My daughters get very excited about the prospect of building a gingerbread house. After the photoshoot for these ginger biscuits was over, they picked up the piping bags and started giving the gingerbread ladies perms and elaborate hairstyles.

To cut out gingerbread biscuits freehand, or using homemade stencils, use a sharp knife to get the cleanest lines. Once the biscuits are cool, they can be adorned with ready-made fondant icing, crisply piped royal icing, nuts, sweets, candied peel or dried fruits. Gingerbread house constructions can be held together with thick lines of royal icing. Vertical joints will need to be supported for a few minutes until the icing starts to set. The only remaining conundrum is how to stop eating pieces of the gingerbread architecture every time you pass by.

About now is the right time to make gingerbread. The addition of golden syrup creates a hard gingerbread as opposed to softer gingerbread cookies. The hard dough will ensure the cookies can be admired on the tree and still just about last right up until Christmas Day.
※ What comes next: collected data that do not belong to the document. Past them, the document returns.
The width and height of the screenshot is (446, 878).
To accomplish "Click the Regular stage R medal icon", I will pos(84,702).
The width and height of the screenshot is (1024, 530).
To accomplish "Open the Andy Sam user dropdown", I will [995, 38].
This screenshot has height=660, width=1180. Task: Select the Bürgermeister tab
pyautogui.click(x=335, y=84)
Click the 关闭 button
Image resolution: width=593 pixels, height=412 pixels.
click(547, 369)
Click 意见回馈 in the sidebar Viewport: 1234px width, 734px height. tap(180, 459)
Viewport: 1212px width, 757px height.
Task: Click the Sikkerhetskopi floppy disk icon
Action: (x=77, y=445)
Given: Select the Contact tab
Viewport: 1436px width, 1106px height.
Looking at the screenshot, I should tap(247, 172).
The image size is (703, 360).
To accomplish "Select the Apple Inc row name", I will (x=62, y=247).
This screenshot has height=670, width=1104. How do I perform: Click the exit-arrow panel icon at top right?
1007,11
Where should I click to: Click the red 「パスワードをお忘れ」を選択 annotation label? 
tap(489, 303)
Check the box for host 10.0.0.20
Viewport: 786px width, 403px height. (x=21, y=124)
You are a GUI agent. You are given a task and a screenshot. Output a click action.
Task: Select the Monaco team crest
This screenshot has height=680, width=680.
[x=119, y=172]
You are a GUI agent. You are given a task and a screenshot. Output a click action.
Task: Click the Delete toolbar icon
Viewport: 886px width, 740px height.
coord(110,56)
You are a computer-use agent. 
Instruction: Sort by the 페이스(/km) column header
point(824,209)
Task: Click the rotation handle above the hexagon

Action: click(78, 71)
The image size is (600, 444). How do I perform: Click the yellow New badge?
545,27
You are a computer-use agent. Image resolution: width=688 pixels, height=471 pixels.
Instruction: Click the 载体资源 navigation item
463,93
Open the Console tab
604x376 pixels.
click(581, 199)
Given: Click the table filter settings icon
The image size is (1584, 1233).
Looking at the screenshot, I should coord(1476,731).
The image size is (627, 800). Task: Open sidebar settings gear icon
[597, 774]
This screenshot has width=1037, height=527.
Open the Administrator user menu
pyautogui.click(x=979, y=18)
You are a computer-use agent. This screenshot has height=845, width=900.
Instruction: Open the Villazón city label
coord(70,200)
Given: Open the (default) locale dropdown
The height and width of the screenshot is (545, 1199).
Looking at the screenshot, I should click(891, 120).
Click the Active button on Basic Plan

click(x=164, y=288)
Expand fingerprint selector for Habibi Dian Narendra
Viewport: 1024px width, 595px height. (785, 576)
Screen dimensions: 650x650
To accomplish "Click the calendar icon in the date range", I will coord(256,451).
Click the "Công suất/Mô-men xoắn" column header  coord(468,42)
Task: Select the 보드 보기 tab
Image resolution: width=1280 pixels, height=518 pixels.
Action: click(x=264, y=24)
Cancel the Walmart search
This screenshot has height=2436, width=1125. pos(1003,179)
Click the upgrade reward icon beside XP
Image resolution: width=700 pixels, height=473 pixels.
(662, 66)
GINGERBREAD BISCUITS WITH ROYAL ICING


Gingerbread Dough
150g brown muscovado sugar
150g golden syrup
1 tsp mixed spice (or allspice)
1 tbsp ground ginger
½ orange, zest and juice
200g butter, cut into cubes
400g self raising flour, sieved
Royal Icing
250g icing sugar, sieved
2 egg whites
1 tsp lemon juice


Method:

  1. Place the muscovado sugar, golden syrup, mixed spice, ground ginger, orange zest and juice into a saucepan.  On a high heat, bring the contents of the pan to a simmer stirring well. Remove the pan from the heat and stir in the butter.  Add in the flour and use a wooden spoon to mix to a dough consistency.  Allow to cool slightly then wrap in clingfilm and refrigerate the dough for 30 minutes before rolling it out. 
  2. Preheat the oven to 180°C fan.
  3. On a lightly floured surface roll the ginger dough out to a 4mm thickness, before stamping out shapes with cookie cutters. Alternatively, use a sharp knife to cut out shapes.
  4. Place the dough cut outs on a baking sheet lined with parchment paper, leaving space between them. Refrigerating them for 10 minutes before baking will help them hold their shapes during baking.
  5. Preheat an oven to 180 Celsius, fan, or equivalent. Bake for 12-15 minutes (smaller shapes may only need 10 minutes) or until the edges are beginning to darken in colour. Remove from the oven and leave them to sit for one minute (at this point you could stick a skewer in the top of each biscuit so they can be threaded with ribbon or string and hung from the Christmas tree). Next, carefully lift them up with a palette knife and transfer to a wire rack to cool completely.
  6. To make the icing: Place the sieved icing sugar into a large mixing bowl with the egg white and lemon juice.  Start mixing on the lowest speed until combined, then increase the mixing speed, whisking for about 4 minutes until the icing has a firm satin-like consistency (add in a drop or two of lemon juice if it looks very dry or too stiff for piping). 
  7. Place half the royal icing in a piping bag fitted with a small nozzle with a pen tip size opening.  Place the remaining icing in a second piping bag with a larger nozzle or use a scissors to snip an opening to your required size.
  8. To decorate the gingerbread shapes with thin lines of icing, place three quarters of the icing in a piping bag fitted with a pen tip sized nozzle. Use any remaining icing to fill between lines.
  9. Allow iced biscuits to set for at least 30 minutes.

 

Variation
For a paper piping bag, take a small rectangle of parchment paper and fold it diagonally to create a thin tipped funnel – use a scissors to snip an opening to your required size.